##### EXERCISE INPUTS #####

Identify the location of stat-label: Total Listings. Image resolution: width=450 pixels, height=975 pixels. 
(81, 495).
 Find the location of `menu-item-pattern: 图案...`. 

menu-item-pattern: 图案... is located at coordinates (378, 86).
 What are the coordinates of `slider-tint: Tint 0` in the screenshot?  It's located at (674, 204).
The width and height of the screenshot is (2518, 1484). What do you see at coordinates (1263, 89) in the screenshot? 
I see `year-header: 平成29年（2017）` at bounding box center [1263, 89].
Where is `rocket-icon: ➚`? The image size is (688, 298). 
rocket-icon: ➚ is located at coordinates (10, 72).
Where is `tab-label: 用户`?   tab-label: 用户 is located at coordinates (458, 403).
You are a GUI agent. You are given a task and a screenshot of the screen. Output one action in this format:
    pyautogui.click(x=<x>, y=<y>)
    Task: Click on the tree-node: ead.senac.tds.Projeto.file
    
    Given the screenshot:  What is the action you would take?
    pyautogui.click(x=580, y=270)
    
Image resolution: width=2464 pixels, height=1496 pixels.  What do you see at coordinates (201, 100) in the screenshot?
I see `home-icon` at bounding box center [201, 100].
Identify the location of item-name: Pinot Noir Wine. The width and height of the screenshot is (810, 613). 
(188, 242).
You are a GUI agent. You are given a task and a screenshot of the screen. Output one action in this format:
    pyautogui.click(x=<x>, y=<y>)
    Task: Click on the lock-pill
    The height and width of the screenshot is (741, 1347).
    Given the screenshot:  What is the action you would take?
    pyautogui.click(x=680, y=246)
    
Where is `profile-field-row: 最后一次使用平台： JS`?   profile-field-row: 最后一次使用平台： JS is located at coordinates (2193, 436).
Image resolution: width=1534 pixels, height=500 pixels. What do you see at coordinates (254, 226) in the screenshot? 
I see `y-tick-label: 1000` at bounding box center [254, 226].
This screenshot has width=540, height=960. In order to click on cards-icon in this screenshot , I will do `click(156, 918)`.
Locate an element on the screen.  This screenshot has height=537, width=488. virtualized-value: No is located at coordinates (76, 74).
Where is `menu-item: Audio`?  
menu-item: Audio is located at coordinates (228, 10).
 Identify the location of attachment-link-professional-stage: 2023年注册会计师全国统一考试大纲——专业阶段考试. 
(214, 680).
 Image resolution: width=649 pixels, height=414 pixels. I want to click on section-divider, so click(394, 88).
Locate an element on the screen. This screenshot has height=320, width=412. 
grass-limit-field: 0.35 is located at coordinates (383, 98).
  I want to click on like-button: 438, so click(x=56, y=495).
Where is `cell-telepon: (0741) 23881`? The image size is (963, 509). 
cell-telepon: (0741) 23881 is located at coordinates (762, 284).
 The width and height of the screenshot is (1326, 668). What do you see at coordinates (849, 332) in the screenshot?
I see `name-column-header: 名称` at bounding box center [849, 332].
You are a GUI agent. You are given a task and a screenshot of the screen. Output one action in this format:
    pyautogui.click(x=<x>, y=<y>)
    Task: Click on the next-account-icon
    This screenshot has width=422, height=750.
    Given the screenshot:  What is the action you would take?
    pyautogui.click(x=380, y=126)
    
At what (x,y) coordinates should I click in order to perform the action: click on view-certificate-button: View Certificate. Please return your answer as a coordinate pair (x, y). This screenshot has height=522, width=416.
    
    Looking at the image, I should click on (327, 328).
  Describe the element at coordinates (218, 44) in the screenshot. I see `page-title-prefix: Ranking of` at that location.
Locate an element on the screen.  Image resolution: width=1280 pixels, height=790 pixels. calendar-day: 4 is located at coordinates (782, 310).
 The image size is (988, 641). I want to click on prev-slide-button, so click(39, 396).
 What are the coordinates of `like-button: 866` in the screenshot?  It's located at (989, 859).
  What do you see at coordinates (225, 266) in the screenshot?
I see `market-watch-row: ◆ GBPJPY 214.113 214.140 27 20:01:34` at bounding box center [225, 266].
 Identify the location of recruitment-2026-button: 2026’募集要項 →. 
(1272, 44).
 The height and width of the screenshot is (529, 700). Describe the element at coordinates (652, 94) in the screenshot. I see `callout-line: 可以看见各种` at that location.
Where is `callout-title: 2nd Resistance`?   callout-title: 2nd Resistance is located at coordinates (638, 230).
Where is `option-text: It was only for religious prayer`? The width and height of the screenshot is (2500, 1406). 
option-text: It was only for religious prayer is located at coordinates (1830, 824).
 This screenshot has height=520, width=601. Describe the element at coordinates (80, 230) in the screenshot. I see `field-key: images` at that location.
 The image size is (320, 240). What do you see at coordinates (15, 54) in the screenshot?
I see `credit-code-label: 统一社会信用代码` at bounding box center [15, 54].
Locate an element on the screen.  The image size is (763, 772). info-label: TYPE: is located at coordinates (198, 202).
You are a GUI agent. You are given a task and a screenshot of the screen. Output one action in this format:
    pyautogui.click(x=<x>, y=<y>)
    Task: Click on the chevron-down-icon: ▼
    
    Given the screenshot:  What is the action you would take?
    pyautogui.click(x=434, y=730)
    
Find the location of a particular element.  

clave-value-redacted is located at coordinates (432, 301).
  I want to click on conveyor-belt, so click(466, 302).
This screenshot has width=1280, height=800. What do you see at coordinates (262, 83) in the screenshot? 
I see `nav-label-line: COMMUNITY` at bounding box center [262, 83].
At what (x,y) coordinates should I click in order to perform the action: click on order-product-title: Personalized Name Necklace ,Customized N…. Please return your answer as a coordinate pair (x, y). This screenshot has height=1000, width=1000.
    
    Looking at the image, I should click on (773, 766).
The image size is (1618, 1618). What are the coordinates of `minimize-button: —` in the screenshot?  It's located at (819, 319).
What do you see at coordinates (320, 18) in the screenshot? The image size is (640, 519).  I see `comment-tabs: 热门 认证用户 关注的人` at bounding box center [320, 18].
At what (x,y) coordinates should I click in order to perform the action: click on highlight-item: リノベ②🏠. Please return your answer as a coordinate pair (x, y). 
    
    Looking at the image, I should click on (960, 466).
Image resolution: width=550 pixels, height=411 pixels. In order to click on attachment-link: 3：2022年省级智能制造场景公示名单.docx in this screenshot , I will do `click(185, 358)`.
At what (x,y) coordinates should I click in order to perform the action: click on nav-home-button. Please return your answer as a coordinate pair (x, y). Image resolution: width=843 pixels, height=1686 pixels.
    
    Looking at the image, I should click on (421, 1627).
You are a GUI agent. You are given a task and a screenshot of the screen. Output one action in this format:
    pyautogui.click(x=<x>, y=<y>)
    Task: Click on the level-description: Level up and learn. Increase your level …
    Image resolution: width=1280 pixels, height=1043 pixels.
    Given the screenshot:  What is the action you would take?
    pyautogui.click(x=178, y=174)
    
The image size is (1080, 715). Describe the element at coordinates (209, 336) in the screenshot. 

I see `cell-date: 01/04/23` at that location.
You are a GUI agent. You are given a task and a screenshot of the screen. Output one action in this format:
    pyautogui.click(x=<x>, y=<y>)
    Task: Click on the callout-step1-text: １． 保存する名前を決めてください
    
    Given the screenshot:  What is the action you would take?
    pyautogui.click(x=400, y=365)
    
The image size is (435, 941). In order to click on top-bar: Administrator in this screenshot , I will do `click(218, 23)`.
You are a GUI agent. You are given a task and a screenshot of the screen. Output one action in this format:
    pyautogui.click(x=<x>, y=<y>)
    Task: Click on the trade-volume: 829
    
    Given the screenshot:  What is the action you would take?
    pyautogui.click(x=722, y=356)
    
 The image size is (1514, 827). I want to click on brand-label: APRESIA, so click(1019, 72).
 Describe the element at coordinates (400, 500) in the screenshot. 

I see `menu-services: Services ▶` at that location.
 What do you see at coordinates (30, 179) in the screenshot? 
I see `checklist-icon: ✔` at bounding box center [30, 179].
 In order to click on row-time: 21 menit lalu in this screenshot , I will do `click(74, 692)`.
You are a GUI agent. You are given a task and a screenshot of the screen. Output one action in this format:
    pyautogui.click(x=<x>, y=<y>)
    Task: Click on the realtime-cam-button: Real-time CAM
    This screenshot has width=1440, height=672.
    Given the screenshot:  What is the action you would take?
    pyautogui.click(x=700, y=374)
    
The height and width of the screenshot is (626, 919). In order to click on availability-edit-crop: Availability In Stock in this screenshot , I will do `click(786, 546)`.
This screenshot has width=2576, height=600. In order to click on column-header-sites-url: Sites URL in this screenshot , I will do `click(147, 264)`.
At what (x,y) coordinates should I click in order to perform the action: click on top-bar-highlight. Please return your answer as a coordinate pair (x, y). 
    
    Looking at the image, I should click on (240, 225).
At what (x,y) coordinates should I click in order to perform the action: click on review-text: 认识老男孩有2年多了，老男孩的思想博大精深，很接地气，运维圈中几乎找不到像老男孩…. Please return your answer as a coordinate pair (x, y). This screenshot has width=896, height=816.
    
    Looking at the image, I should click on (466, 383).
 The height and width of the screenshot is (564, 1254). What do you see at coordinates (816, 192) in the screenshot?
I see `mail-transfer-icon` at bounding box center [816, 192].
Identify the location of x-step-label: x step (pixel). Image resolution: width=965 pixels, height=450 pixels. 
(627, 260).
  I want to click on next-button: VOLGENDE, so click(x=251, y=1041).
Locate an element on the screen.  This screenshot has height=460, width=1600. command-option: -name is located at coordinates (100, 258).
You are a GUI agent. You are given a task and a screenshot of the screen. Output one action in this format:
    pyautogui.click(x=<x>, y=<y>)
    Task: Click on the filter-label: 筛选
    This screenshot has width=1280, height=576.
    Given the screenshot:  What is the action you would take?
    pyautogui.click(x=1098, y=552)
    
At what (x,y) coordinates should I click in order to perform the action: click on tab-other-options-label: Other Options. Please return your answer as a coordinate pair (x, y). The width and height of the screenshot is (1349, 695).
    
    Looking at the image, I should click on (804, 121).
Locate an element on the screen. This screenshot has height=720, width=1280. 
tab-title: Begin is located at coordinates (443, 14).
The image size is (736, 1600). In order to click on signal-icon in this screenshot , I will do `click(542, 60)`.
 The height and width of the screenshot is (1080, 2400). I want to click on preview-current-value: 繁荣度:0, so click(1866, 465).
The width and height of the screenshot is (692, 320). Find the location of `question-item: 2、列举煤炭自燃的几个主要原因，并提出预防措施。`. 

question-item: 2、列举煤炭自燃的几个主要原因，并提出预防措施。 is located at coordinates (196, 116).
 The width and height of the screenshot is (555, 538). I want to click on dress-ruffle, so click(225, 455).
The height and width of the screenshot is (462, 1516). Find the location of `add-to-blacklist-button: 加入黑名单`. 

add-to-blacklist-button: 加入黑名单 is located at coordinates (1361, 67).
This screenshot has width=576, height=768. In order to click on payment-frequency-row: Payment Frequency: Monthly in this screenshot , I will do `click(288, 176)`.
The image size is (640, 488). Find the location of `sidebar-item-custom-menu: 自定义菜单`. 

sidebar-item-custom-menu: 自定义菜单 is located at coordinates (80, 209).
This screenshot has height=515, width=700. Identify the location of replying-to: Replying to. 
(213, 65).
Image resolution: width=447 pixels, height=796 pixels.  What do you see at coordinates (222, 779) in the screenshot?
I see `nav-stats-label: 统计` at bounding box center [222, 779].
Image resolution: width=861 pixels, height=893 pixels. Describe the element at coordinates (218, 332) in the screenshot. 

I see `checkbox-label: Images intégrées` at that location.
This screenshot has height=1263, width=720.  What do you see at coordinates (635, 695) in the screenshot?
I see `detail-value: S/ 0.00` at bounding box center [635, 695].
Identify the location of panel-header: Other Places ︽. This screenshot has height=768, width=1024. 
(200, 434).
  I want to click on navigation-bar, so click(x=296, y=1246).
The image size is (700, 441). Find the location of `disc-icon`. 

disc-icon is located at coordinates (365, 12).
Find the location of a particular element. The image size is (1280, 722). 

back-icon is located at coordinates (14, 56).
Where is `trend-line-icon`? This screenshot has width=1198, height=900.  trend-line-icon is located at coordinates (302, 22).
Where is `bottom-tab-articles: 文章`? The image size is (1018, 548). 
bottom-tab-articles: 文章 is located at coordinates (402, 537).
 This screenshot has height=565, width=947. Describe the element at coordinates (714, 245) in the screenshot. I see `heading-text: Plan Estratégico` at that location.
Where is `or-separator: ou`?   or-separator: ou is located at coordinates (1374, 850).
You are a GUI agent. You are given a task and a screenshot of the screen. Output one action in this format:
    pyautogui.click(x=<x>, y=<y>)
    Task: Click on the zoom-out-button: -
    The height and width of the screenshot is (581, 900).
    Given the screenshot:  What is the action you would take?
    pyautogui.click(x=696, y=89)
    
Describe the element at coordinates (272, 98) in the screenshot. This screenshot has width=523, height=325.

#####

→ PROBLEM DESCRIPTION
Give the lines from the one containing "This screenshot has height=515, width=700." through the one containing "I want to click on navigation-bar, so" as a Markdown table with the columns Number and Line, numbering each line and leaving out blank lines.

→ EXERCISE OUTPUT
| Number | Line |
|---|---|
| 1 | This screenshot has height=515, width=700. Identify the location of replying-to: Replying to.  |
| 2 | (213, 65). |
| 3 | Image resolution: width=447 pixels, height=796 pixels.  What do you see at coordinates (222, 779) in the screenshot? |
| 4 | I see `nav-stats-label: 统计` at bounding box center [222, 779]. |
| 5 | Image resolution: width=861 pixels, height=893 pixels. Describe the element at coordinates (218, 332) in the screenshot.  |
| 6 | I see `checkbox-label: Images intégrées` at that location. |
| 7 | This screenshot has height=1263, width=720.  What do you see at coordinates (635, 695) in the screenshot? |
| 8 | I see `detail-value: S/ 0.00` at bounding box center [635, 695]. |
| 9 | Identify the location of panel-header: Other Places ︽. This screenshot has height=768, width=1024.  |
| 10 | (200, 434). |
| 11 |   I want to click on navigation-bar, so click(x=296, y=1246). |